Text and item location entries:
★ ★ ★ ★ ★ ★ ★
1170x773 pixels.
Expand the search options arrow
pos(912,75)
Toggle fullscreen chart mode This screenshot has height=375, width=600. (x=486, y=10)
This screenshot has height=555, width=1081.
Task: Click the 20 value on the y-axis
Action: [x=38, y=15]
★ ★ ★ ★ ★ ★ ★
▶ **What you have to do**
Quote the material above in full, keeping every line word for word.

▶ **Task response**
1170x773 pixels.
Expand the search options arrow
pos(912,75)
Toggle fullscreen chart mode This screenshot has height=375, width=600. (x=486, y=10)
This screenshot has height=555, width=1081.
Task: Click the 20 value on the y-axis
Action: [x=38, y=15]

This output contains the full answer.